Though the city may spend $20,000 making its loading ramp accessible, the train won't be, they claim. None of the four, 50-passenger renovated vintage railroad cars will comply with the Americans with Disabilities Act (ADA).
The train's owners, Central States Railroad Company (CSRC), claim their project is exempt from ADA requirements. But a letter from Central States' Des Moines-based attorney T. Scott Bannister doesn't instill confidence in their position.
Calling ADA "the Americans for Disabilities Act," Bannister didn't even get the law's name correct in a letter to assistant city attorney Cavanaugh Noce.

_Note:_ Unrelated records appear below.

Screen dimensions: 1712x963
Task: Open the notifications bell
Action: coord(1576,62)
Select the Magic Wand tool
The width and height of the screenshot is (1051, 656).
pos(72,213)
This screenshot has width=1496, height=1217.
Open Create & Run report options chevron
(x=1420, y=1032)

In a complaint Columbia city manager Bill Watkins discussed at last week's Council meeting, Disability Commission members claim the dinner train is a restaurant and so must allow equal access for all. But CSRC counters that modifying the cars would be expensive (roughly $175,000); reduce customer capacity; and delay the project.

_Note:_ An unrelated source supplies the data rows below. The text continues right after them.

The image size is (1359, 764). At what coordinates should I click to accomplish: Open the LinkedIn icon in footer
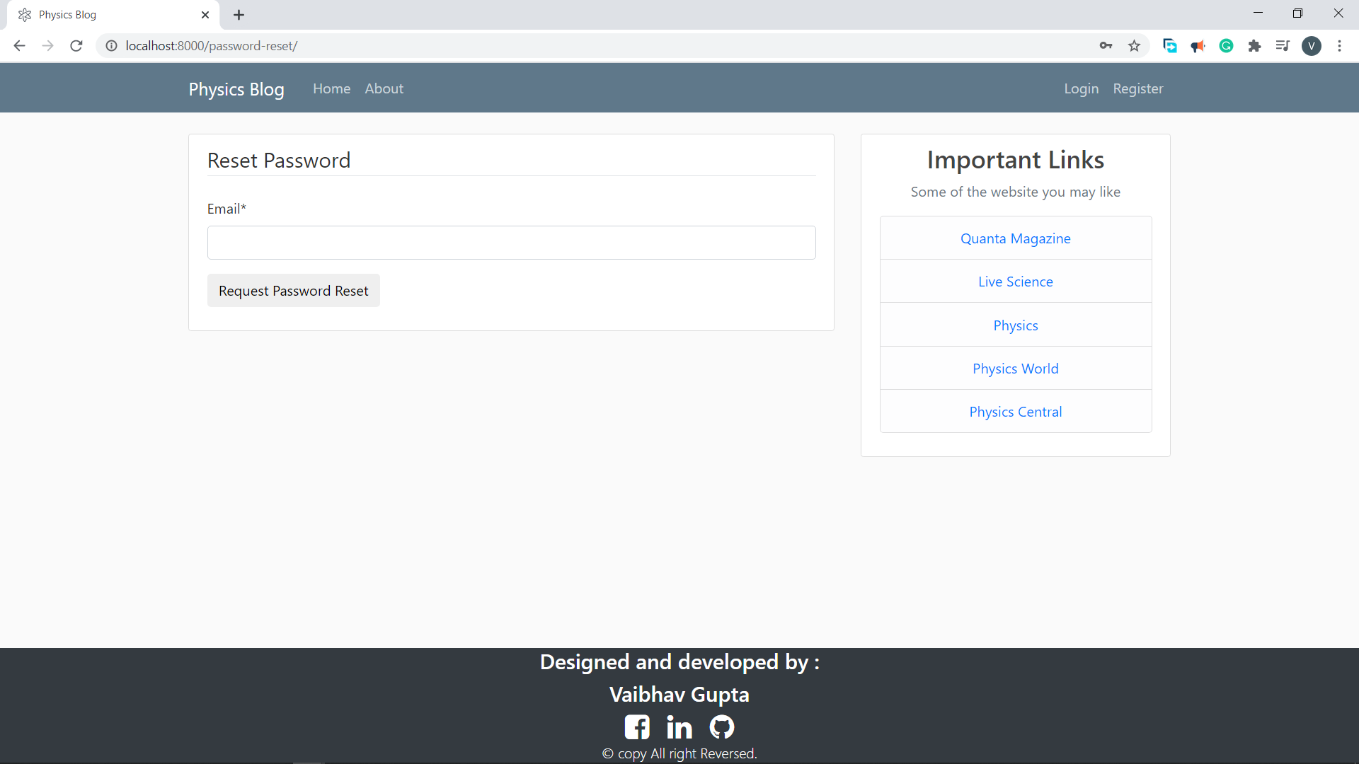[x=680, y=727]
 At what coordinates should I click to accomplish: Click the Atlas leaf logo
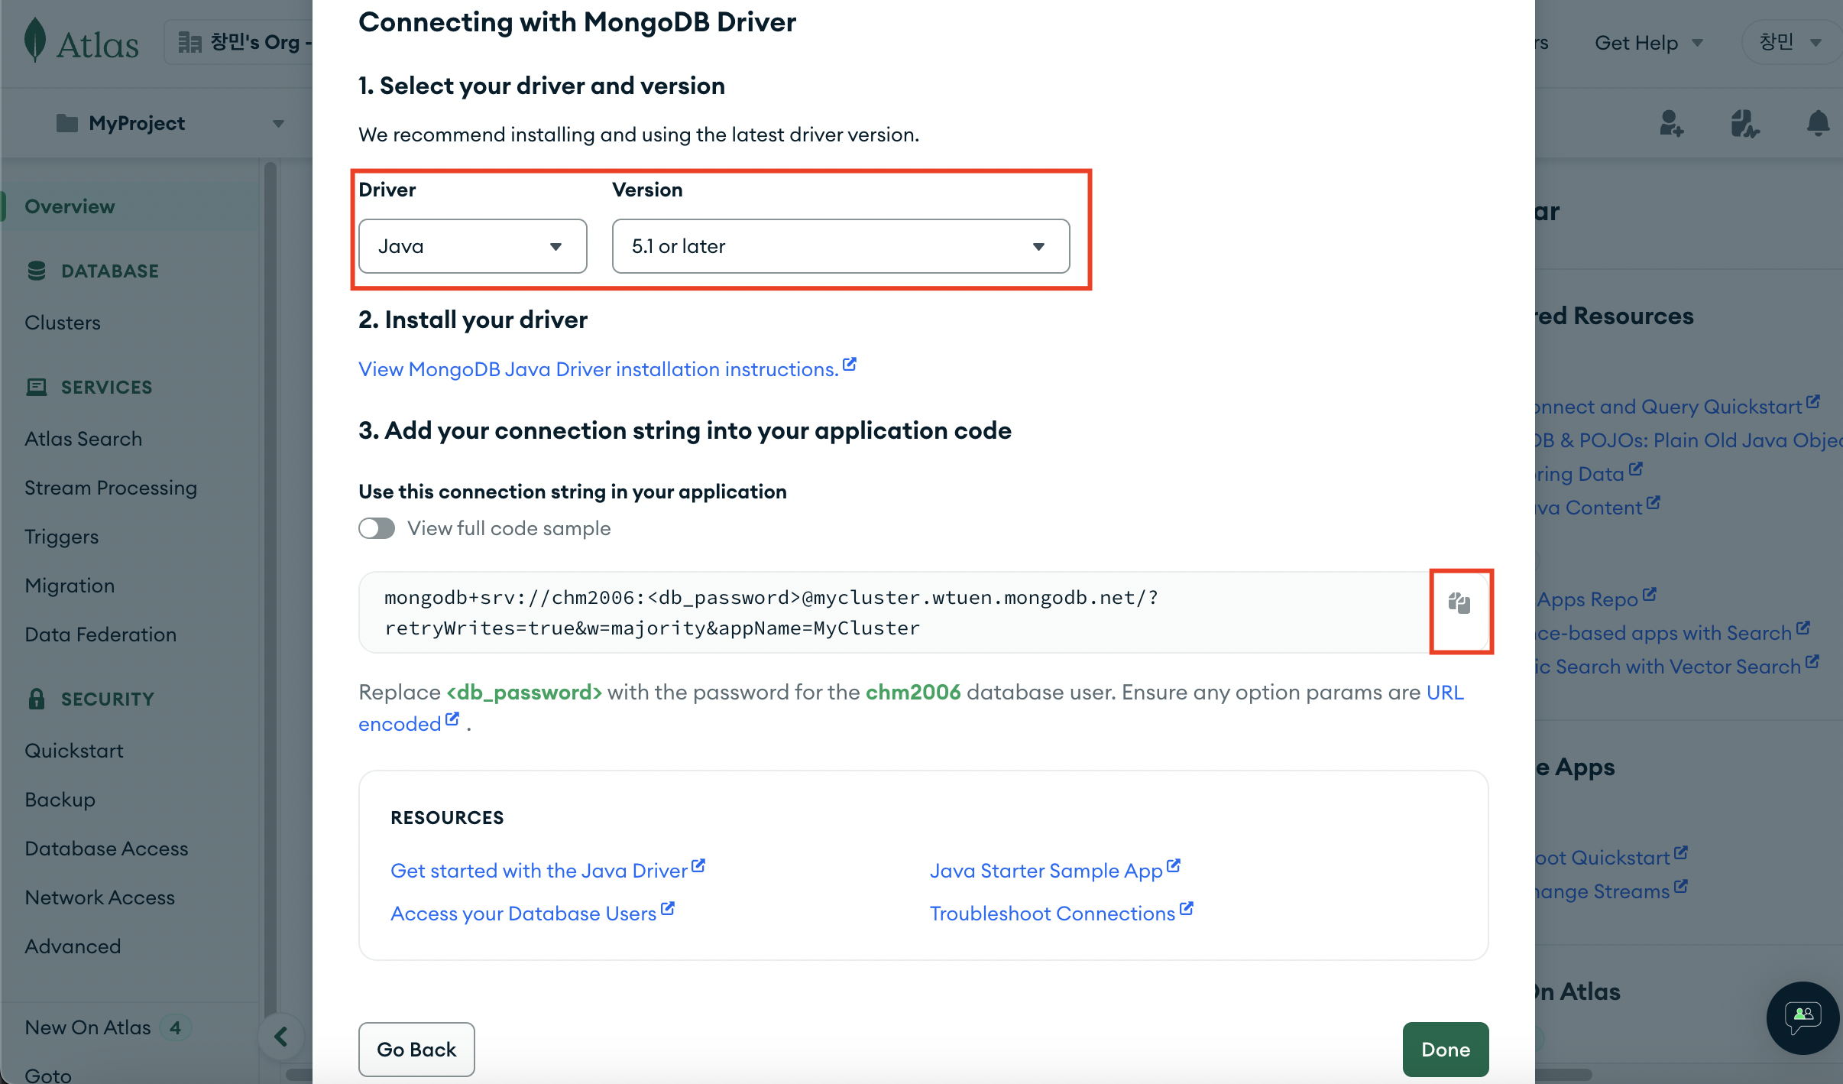point(35,41)
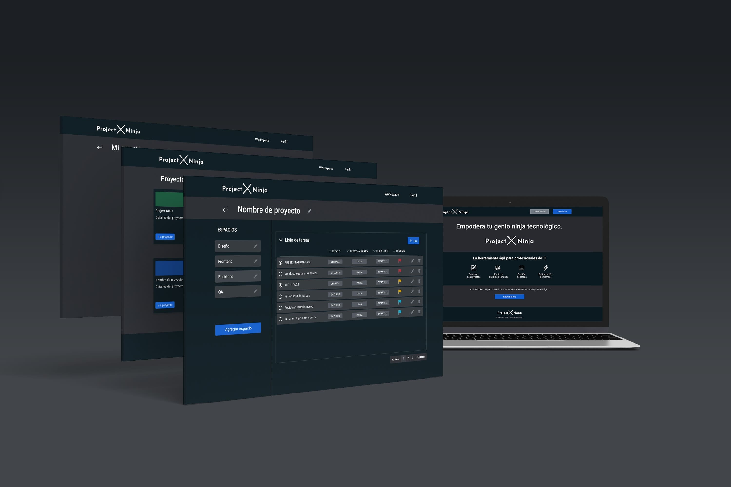Viewport: 731px width, 487px height.
Task: Collapse the Lista de tareas section
Action: (x=281, y=240)
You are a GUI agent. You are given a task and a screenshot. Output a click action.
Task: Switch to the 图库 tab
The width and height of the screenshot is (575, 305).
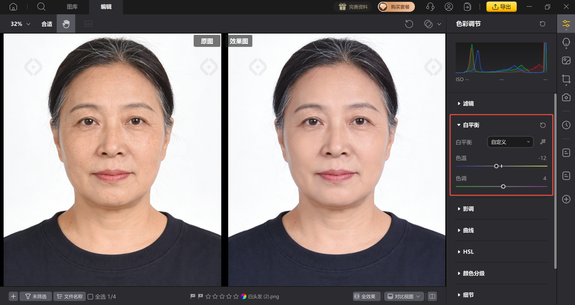pyautogui.click(x=72, y=7)
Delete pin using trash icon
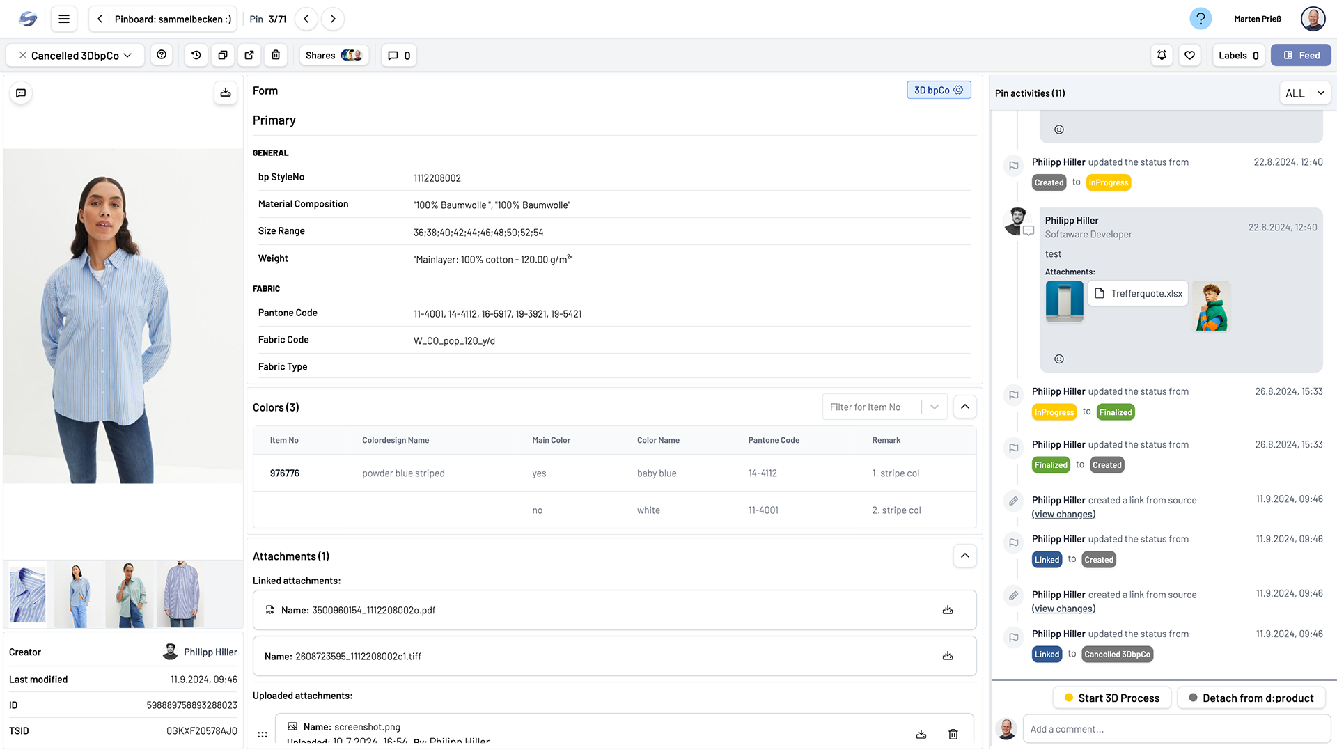Viewport: 1337px width, 752px height. point(276,55)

Additionally, Bannister claims ADA allows for an unusual exemption from its accessibility guidelines: historic railroad cars. Any modification that would "significantly alter" the historic character of the cars isn't required.
But that doesn't remove the rub: Does the public subsidy and use of the publicly owned COLT line impose a greater responsibility on Central States to make their project accessible to all members of the public? After all, people with disabilities pay taxes, too.
Addressing concern over potential lawsuits, "The train is not ours," Mr. Watkins wrote in a Council report. "Our contract calls for them [CSRC] to indemnify the city."